Comparing this to the random bits of media sitting around my house, this tells me that I can probably use 2-3 TB today at home without any real problem, assuming that I'm interested in ripping DVDs and stuff off of the TiVos. If I upgraded to HDTV, then I'd probably need 10 TB or so to be happy. If I was interested in editing raw HDTV, then I'd probably want a lot more.

But, this also puts an upper bound on things. I mean, even 1 TB is enough for all of my normal audio needs. It'll probably hold all of the music that I've ever listened to in compressed form. At 128kbps, you could listen 8 hours per day, 300 days per year for 8 years before you had to repeat. Even with raw CD audio, you'd make it most of a year. On the other hand, it'll barely hold every episode of The Simpsons :-).

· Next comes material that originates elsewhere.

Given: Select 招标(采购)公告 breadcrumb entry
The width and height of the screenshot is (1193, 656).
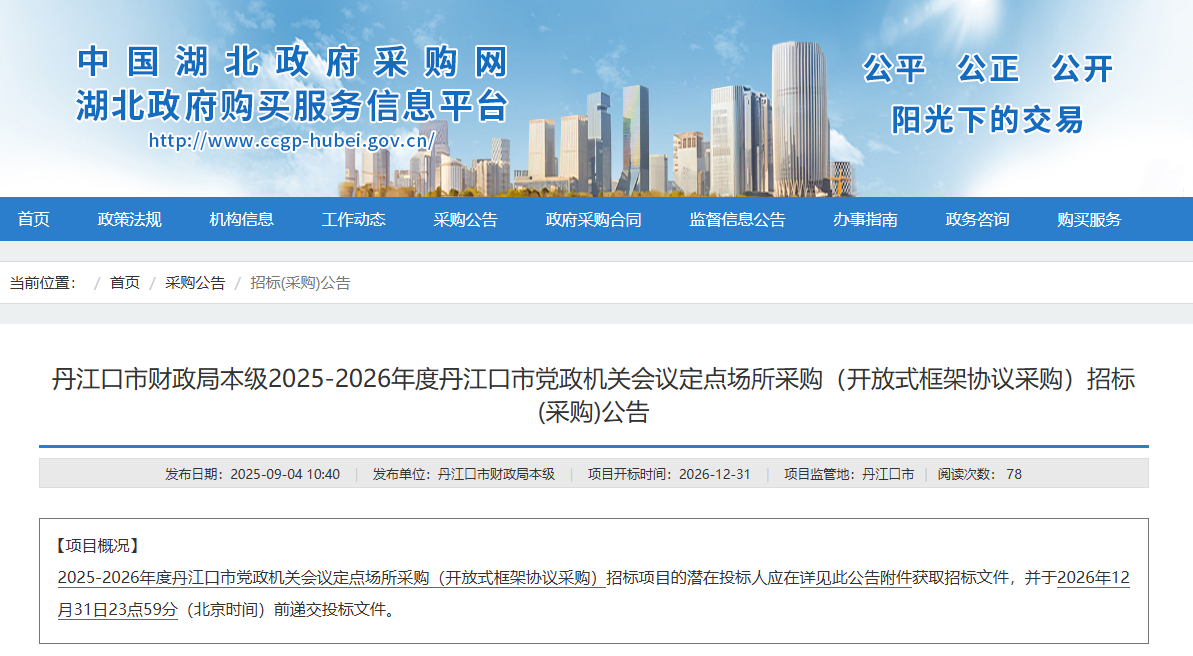Looking at the screenshot, I should [302, 283].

So, assuming that 19 Mbps HDTV is good enough for anyone, ever, and that I wanted a year of video (8 hours, 300 days), I'd need around 20 TB of disk space. That sounds fairly reasonable to me--I could have most of the episodes of most of my favorite shows, plus a ton of random stuff sitting around. Bump that up to 100 TB, and I'm storing stuff that I'll never, ever watch. To phrase it the other way, that's two channels of HDTV, around the clock, for 9 months. If I was really serious about editing HDTV, I'd probably want a few more TB, but odds are it'll be compressed at 1/10 or so the compression ratio most of the time, so 10 TB would get me 50 days or so of editable video. That's more then enough for me.

All in all, I don't know what I'd do with over 100 TB. Until we get there, though (about 12 years, according to Moore's Law), I'm pretty sure that I'll be able to fill up all of the disk space I can afford.

Now, backups are a different issue...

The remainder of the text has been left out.